= International Observer =

British-New Zealand musical duo

International Observer is a British-New Zealand musical duo formed by Tom Bailey, musician and ex-lead singer of the British band the Thompson Twins, which rose to fame during the 1980s. Its debut album, Seen, featured Māori visual artist Rakai Karaitiana as part of the project.

==Career==
Following the ashes of both the Thompson Twins and the subsequent group Babble, Bailey began producing the New Zealand band Stellar* while still residing in the country (Bailey would subsequently move back to Europe in 2005). The success of this collaboration allowed him to focus on his music, which had moved into the world of dub music, or chill music, as it is sometimes referred to in New Zealand.
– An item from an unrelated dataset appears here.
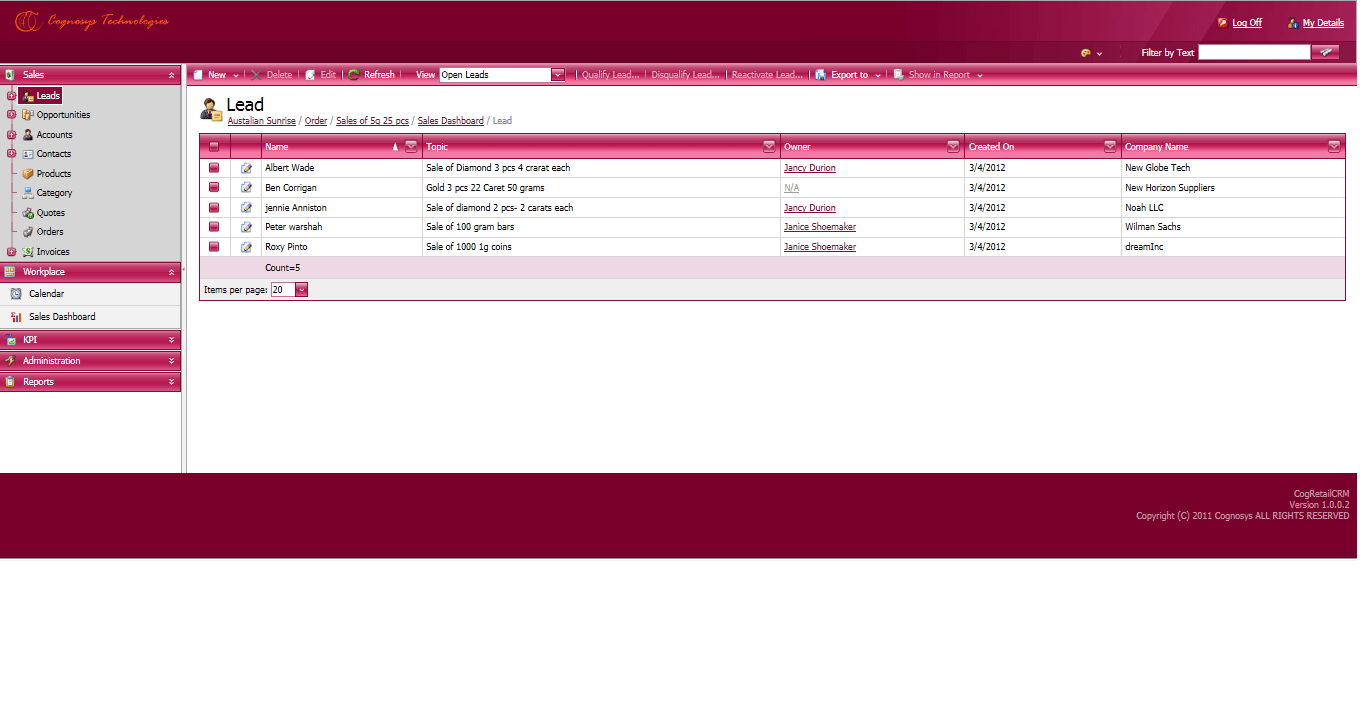Click the Filter by Text apply icon
This screenshot has height=718, width=1360.
(1326, 52)
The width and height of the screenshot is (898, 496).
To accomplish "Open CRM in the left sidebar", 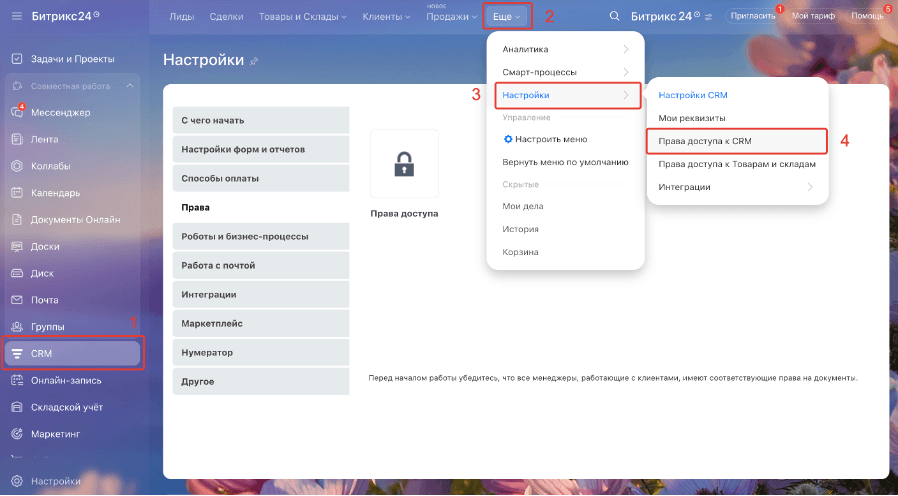I will tap(72, 354).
The initial venture into the public consciousness was through playing festivals in New Zealand. The success of his two-hour sets allowed Bailey to build a following for International Observer. When the time came to compile a studio recording, there were enough pieces to complete a boxed set. The debut release was Seen, which was released initially on the project's own IO Audio label. However, when the album emerged in the UK, the Birmingham-based dub label Different Drummer took on the task of distributing the album. After the release of the debut album and before Bailey's relocation to Europe, Karaitiana left the project.

The second album, All Played Out, was released in 2005 exclusively in New Zealand on the Round Trip label. The album included unreleased tracks that were initially recorded for the Seen album.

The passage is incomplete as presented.